Return to square zero after hopes for a breakthrough in the scene; This is how the Syrian situation can be described during the year 2023, which is about to end. The year began with a resounding disaster represented by the earthquake in February 2023, which left destruction and huge material and human losses, but at the same time it demonstrated what was known as “earthquake diplomacy.” It opened the door to Arab openness of varying forms and degrees to the Syrian regime, until, at the end of this path, Syria returned to the Arab League after long years of isolation.


Libya will leave in 2023, in light of widespread controversy over the escalating political conflict, especially regarding the election file, which faces a clear contradiction in views between the main parties. The Libyan street hopes that in 2024, it will witness a serious agreement on electoral laws and the political process in general. After years of unfulfilled promises and efforts that yielded nothing but more disappointments. It is expected that a new date will be announced in mid-January 2024 for the preparatory meeting for the five-party table, which the international community is betting on as a mechanism to achieve consensus between the conflicting Libyan political parties, whether in the east or west of the country, while the United Nations mission to Libya confirmed its commitment to facilitating dialogue between… The main parties, and the mission called on those parties to nominate their representatives for the preparatory meeting, which was proposed by the UN envoy Abdullah Batili, without delay, and added that the main parties must agree on a clear electoral path, a timetable for the elections, and reach a consensus on forming a unified government. However, it is expected that the Libyan parties will be unable to meet, or even to nominate their representatives for the preparatory meeting. This reveals the presence of real obstacles that prevent resolving the crisis, and that the situation in 2024 will not be better than 2023. This is for several reasons, the most prominent of which are: The political elites are still the same ones obstructing the solution. In order to preserve its privileges and interests that are also linked to regional and international agendas, it does not rush to reach the moment of leaving the tunnel.


Lebanon is suffering from a catastrophic failure in all its institutions. Which puts it in a state of extreme fear that Hezbollah will drag it into a war with Israel, amid the intensification of the clashes on the northern front, and the Lebanese interior is calling for the implementation of Law 1701; To remove Hezbollah from the equation, and to spread border peace between Israel and Lebanon.

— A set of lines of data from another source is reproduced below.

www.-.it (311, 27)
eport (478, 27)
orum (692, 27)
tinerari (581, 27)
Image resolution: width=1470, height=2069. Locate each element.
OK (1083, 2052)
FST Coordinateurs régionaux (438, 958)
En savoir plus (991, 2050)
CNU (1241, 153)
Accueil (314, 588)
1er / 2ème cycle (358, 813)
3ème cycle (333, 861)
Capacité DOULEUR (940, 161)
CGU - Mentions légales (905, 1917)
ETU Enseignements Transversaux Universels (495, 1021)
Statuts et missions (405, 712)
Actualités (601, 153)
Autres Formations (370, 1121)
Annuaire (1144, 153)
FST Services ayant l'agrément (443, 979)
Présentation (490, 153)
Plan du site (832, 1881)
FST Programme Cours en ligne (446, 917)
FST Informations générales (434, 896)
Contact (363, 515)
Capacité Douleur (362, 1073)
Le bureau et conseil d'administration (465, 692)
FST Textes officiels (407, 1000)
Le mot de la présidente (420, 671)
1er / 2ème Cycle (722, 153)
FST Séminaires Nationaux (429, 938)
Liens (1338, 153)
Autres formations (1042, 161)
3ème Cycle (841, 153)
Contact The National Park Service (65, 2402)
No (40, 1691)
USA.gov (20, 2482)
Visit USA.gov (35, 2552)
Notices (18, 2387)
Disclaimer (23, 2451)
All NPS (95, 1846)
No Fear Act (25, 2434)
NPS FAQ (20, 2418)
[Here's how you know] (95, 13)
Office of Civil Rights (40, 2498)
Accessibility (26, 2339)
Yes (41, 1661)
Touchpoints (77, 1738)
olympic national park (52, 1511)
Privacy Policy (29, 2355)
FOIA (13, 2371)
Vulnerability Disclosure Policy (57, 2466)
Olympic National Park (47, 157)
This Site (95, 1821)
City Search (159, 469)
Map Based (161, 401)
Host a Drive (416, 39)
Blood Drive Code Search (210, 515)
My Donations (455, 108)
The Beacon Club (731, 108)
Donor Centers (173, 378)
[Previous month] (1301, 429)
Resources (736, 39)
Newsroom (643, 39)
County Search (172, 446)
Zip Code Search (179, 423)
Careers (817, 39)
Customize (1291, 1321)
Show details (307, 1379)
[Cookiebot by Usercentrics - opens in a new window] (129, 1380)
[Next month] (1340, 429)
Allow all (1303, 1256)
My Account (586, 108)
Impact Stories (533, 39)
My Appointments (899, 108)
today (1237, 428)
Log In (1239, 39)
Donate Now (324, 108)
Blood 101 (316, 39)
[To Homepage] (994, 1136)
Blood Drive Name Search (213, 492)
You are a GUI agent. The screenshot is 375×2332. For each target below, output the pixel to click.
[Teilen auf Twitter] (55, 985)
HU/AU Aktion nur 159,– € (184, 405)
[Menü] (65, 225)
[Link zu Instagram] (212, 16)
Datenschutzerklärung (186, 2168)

As for the issue of the political vacuum, it is expected that the crisis will be resolved soon, especially in light of the rapprochement between Hezbollah and Joseph Aoun, the Lebanese Minister of Defense, and especially after his term was extended for another year.


December witnessed a continuation of tensions between the Malian forces and the Azawad Movements over control of the Azawad region in the north of the country, which have ended so far with the Malian army retaking the city of Kidal, and the Azawad Movements imposing a comprehensive siege on the main roads in northern Mali. The move to summon Mali would also… Its ambassador to Algeria and the visit of its Foreign Minister to Morocco, with which Algeria severed diplomatic relations in August 2021, and disturbing (financial-Algerian) relations, which may affect the possibility of serious re-negotiations between the two parties within the framework of the peace and reconciliation agreement sponsored by Algeria, and thus increase fears of the continuation of Escalation and repetition of the 2012 scenario, which threatens the prolongation and expansion of the conflict.